You will notice in the functional test, which uses the default kernel scheduler applied to standard Linux heavy-weight processes communicating over a pipe, that this extreme jitter weirdness does not occur. The contract was for 1024Bps sustained and 2048Bps peak.

Total: 512000B.
Average: 512B/io.
Peak: 2046.9698828761414Bps.
Sustained: 1023.9985036617065Bps.
Total: 512000B.
Average: 512B/io.
Peak: 2049.0436434970297Bps.
Sustained: 1023.9980410364516Bps.
Checksum: 0xce87.

I haven't ruled out some boneheaded bug on my part. But this result makes me think Vamoose throttles might not be suitable for policing when using goroutines.

It's interesting that the measured peak rate by the policer always seems to be around thirty-two times the actual peak rate provided by the shaper, even as their sustained rates are virtually the same.

gc versus gccgo

There are two Go compilers: the official Google compiler "gc" (accessed via the "go" command), and the golang front-end to the GNU compiler suite used via the "gccgo" command (which also has a "go" front end you can use). The gccgo compiler might have the potential to generate better code since the GCC backend has generally good optimization. But the GCC Go run-time library currently lags behind the offical compiler by several releases.

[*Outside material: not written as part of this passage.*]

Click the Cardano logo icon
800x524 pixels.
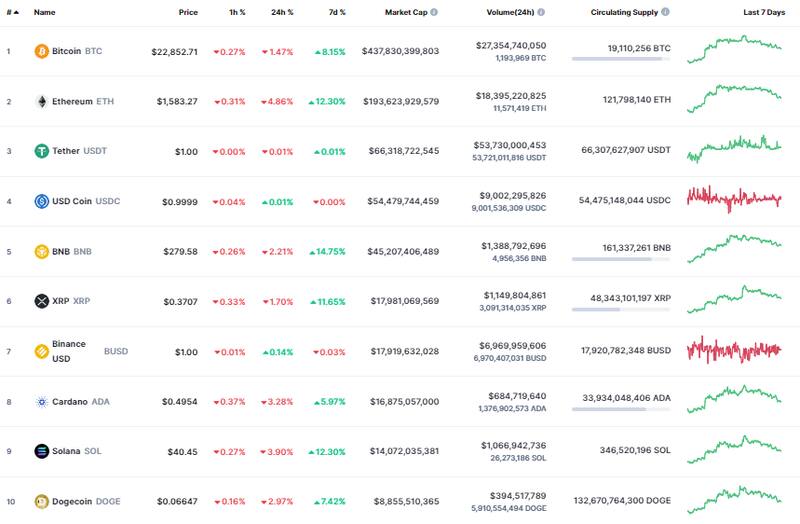pyautogui.click(x=42, y=401)
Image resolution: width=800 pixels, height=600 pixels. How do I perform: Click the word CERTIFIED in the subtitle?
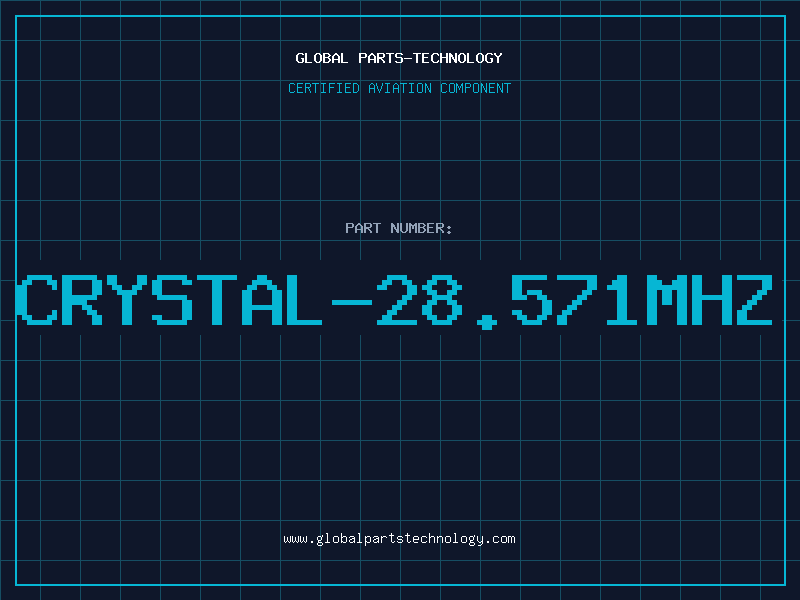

I did all my development using the official Google compiler, and that's what I recommend you do too. But I have compiled and run functional tests using gccgo via the Makefile that is part of this repo. I consider this experimental.

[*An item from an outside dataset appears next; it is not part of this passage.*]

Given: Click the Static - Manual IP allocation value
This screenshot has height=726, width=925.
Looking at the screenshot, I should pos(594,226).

Casual testing suggests that gccgo produces much smaller executables (like, an order of magnitude) that may run a bit slower, than those produced by gc. At least some of both differences are probably due to gccgo by default being dynamically linked, while go by default being statically linked. Both of course have the overhead of garbage collection.